• [Directions for this task] Quote the data exactly, first line to the line containing "Given: Click the grey ascending sort icon", with no pictures.
-- Material provided follows --
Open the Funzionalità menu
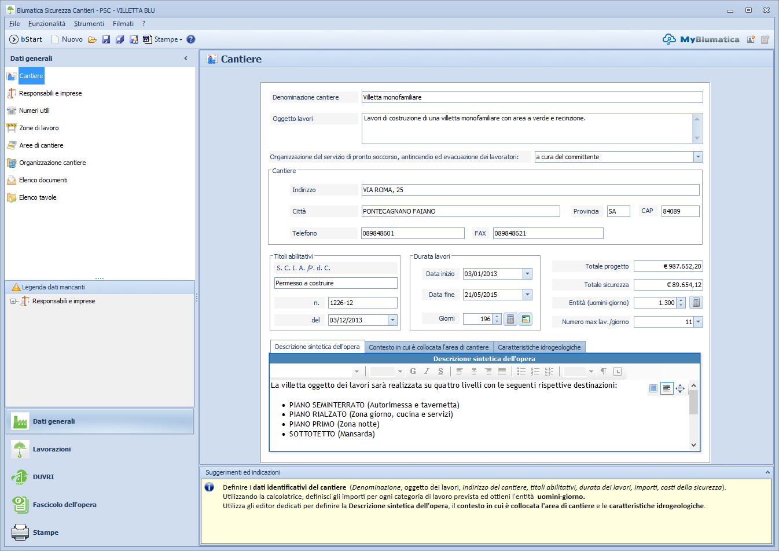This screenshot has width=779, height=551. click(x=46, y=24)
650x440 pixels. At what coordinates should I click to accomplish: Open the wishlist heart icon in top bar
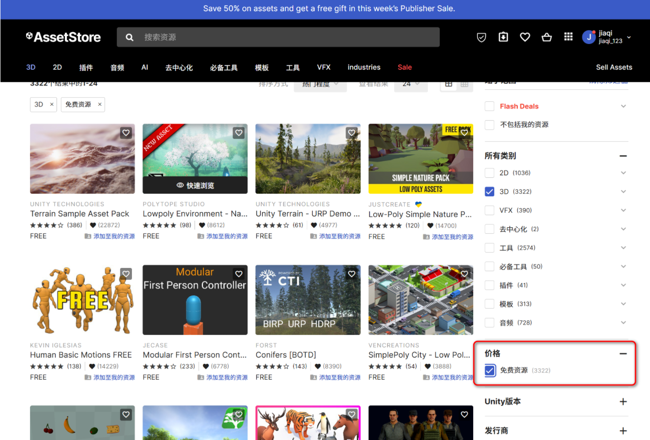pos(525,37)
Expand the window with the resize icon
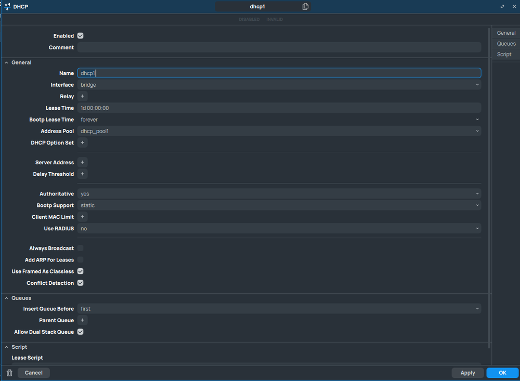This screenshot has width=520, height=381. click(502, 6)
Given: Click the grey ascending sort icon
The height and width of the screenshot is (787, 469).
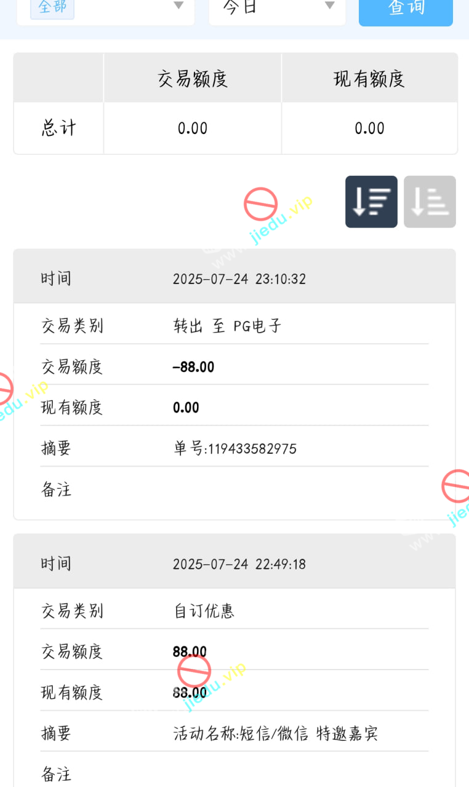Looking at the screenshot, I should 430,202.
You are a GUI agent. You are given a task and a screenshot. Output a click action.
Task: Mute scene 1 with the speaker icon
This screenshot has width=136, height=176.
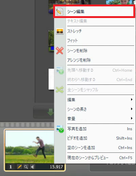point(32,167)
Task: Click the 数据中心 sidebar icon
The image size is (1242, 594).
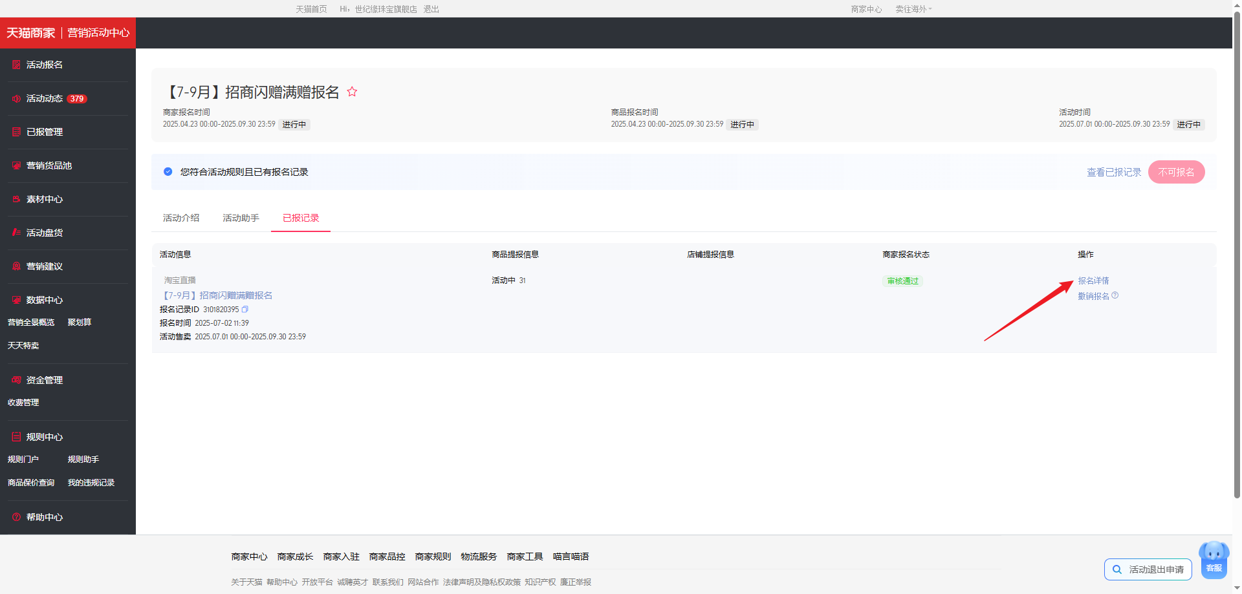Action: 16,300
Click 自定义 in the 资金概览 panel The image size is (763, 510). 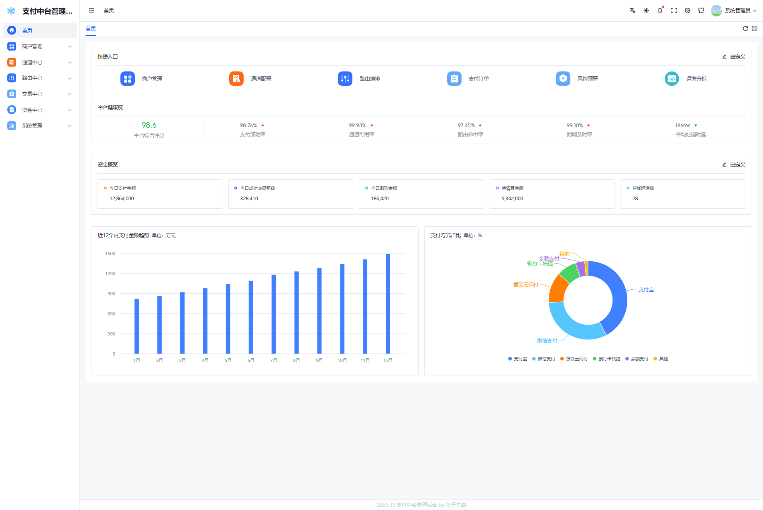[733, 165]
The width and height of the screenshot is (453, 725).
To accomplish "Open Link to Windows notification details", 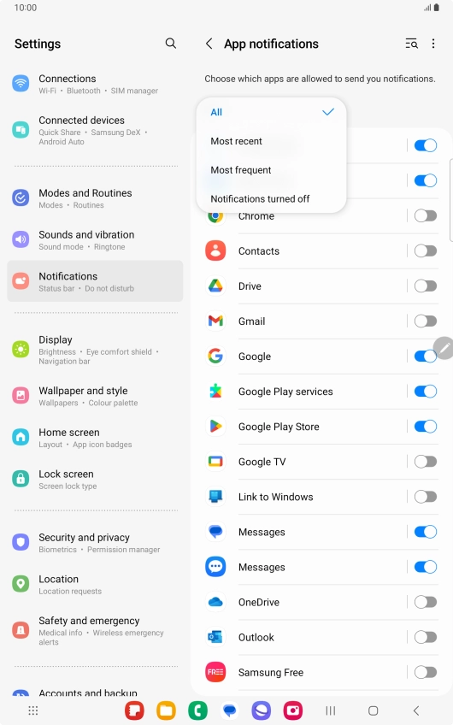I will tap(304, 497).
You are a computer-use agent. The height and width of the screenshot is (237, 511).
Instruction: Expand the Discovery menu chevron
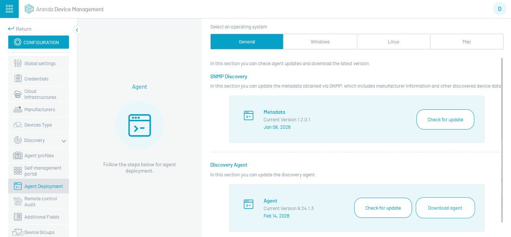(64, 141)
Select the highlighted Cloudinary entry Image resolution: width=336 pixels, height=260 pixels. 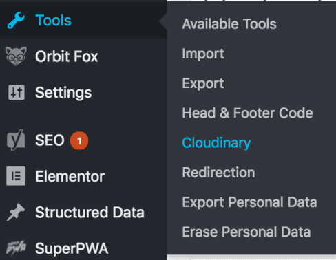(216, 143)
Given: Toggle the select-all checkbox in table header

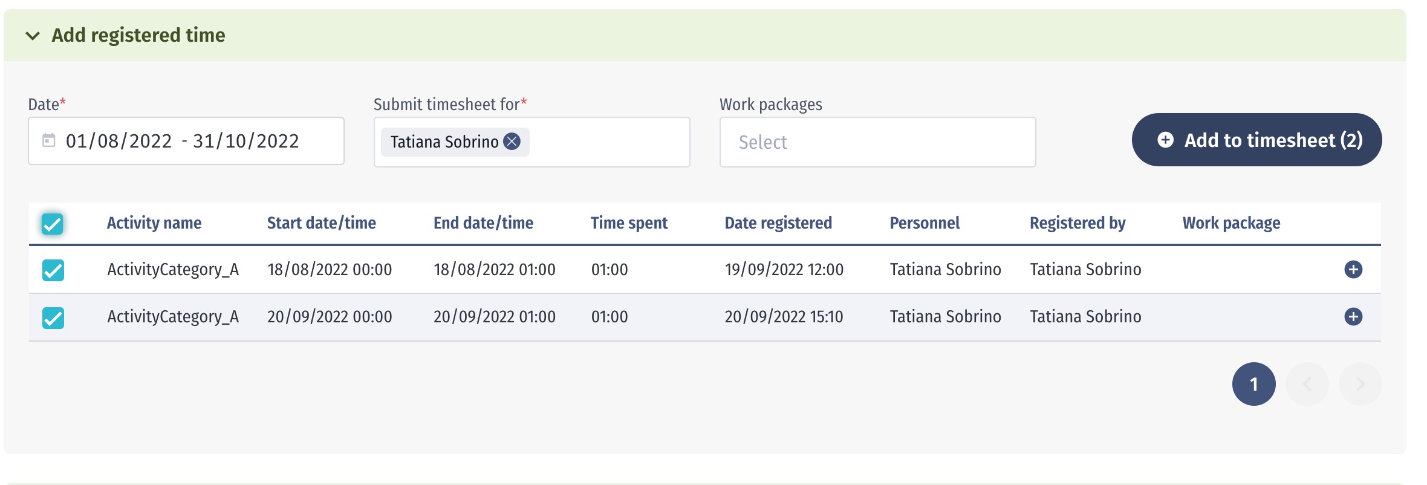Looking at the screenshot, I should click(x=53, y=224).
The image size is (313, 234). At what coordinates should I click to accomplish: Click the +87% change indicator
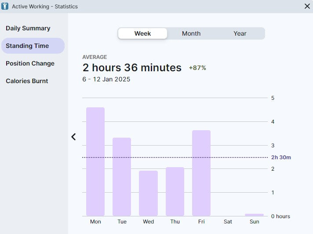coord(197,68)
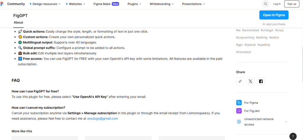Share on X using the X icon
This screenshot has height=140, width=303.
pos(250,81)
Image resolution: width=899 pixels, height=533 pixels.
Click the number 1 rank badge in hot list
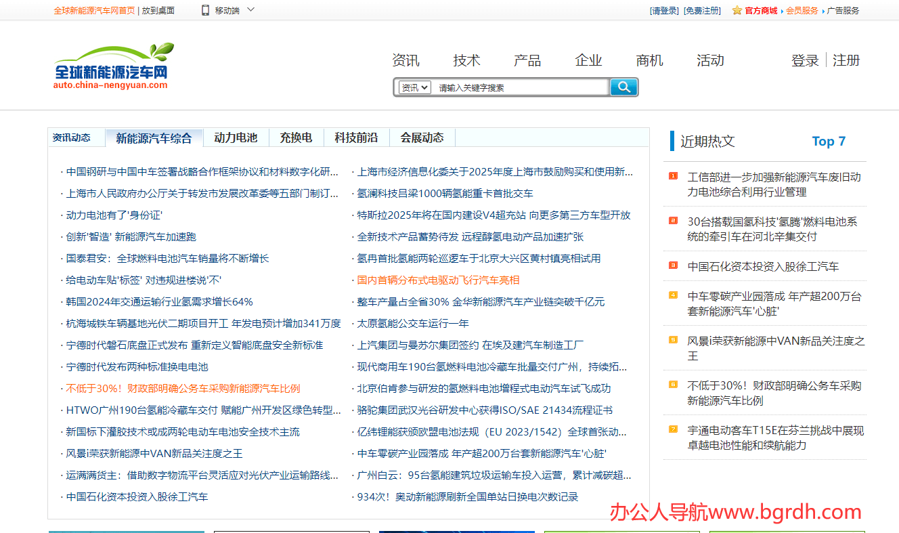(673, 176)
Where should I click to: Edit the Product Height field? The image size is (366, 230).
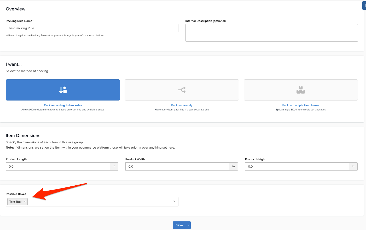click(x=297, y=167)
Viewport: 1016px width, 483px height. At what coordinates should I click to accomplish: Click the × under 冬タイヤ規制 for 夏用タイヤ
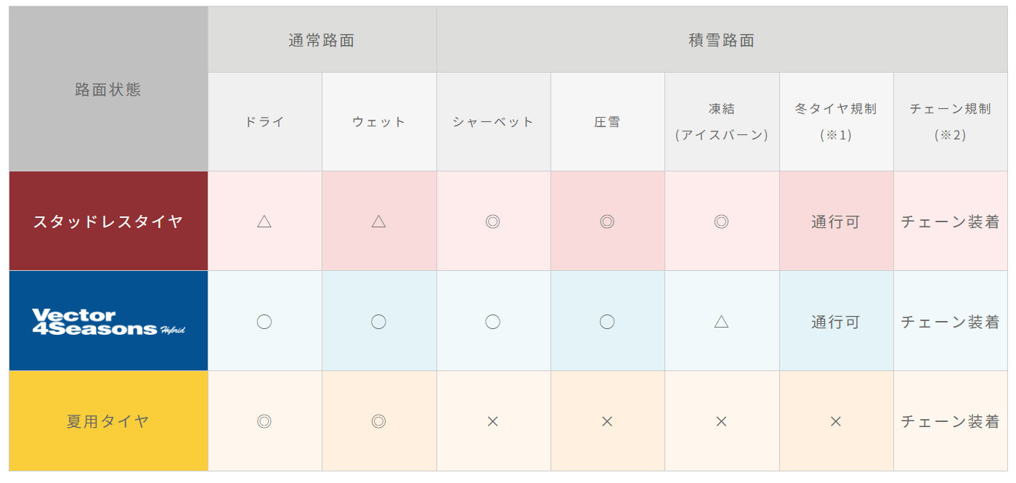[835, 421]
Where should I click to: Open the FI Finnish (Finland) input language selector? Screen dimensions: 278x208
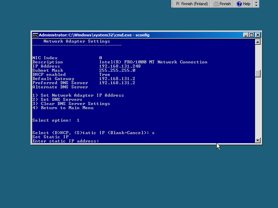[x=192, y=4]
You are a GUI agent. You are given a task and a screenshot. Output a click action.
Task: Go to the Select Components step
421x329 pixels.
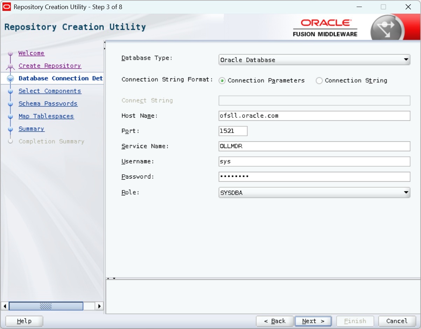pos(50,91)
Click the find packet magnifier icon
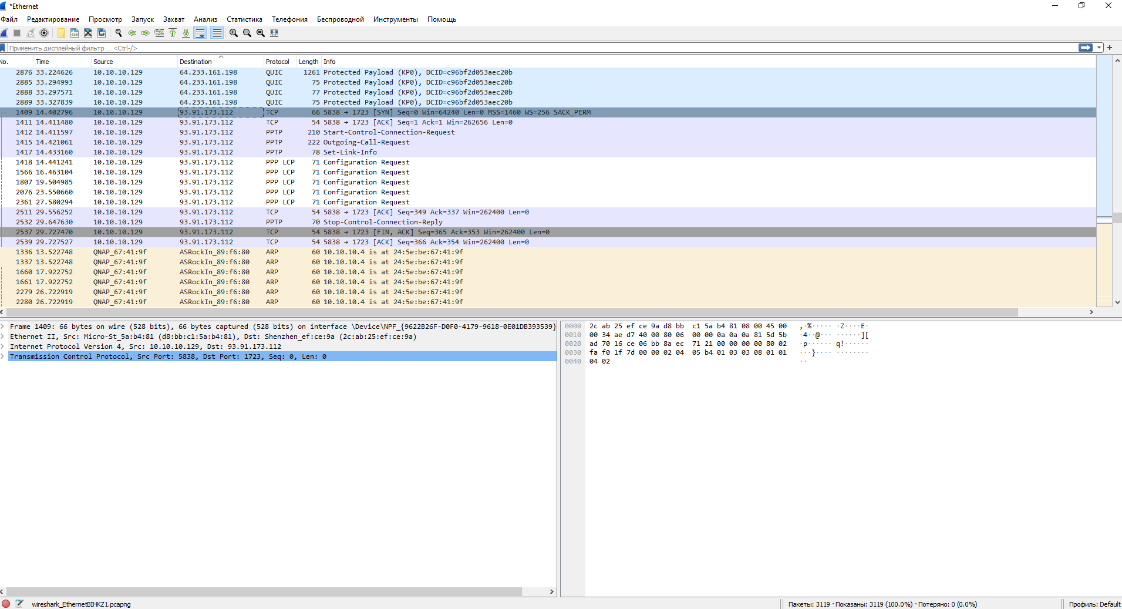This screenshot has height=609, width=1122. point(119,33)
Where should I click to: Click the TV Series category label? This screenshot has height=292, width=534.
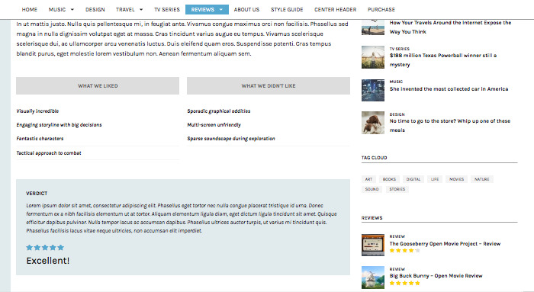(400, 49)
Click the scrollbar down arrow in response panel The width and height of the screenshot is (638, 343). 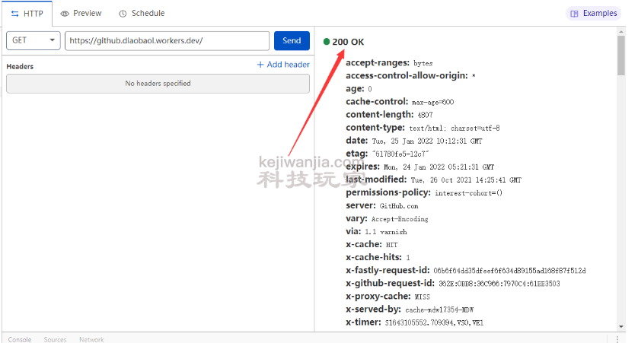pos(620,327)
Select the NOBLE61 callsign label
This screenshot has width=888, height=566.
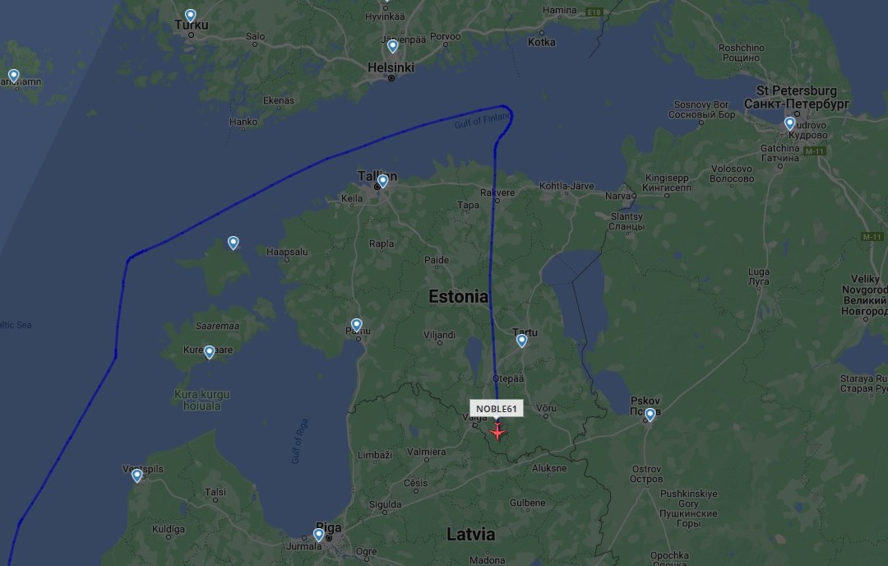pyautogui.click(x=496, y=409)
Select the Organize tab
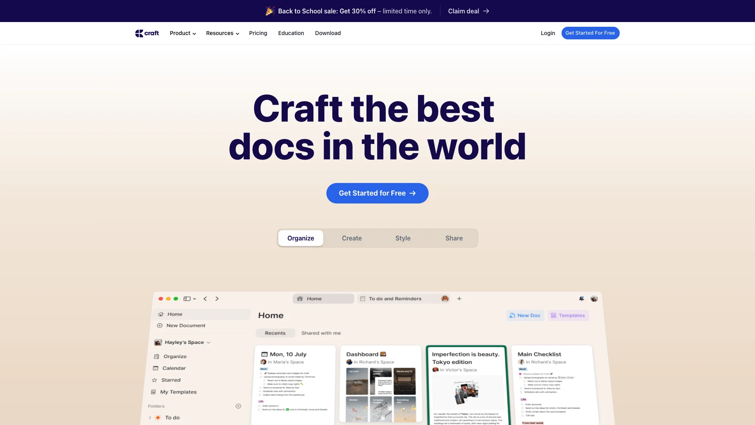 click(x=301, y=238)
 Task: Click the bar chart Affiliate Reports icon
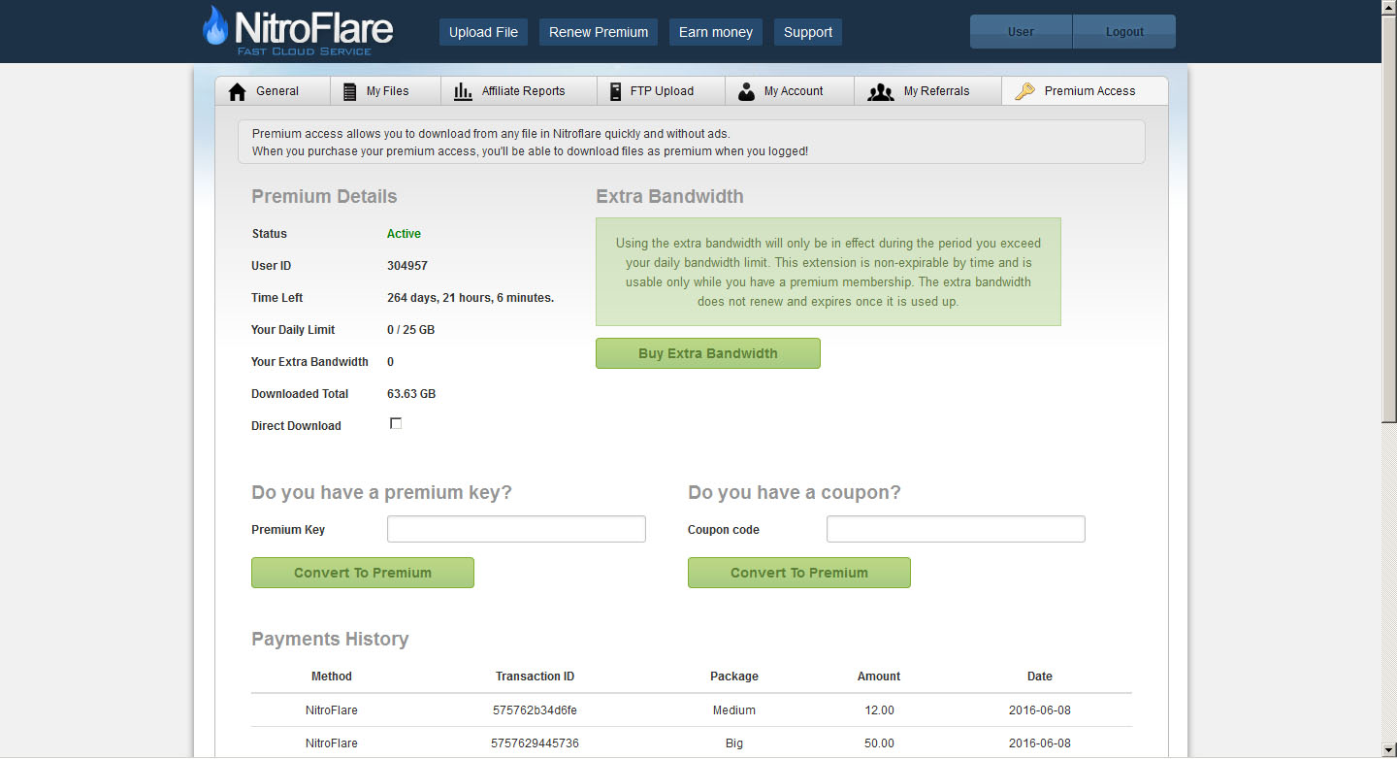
-- Material provided concluded --
• [Exercise solution]
Open the Funzionalità menu
This screenshot has width=779, height=551. click(x=46, y=24)
650x440 pixels. At what coordinates should I click to accomplish: Open the wishlist heart icon in top bar
pos(525,37)
Expand the window with the resize icon
This screenshot has width=520, height=381. click(502, 6)
Given: Click the grey ascending sort icon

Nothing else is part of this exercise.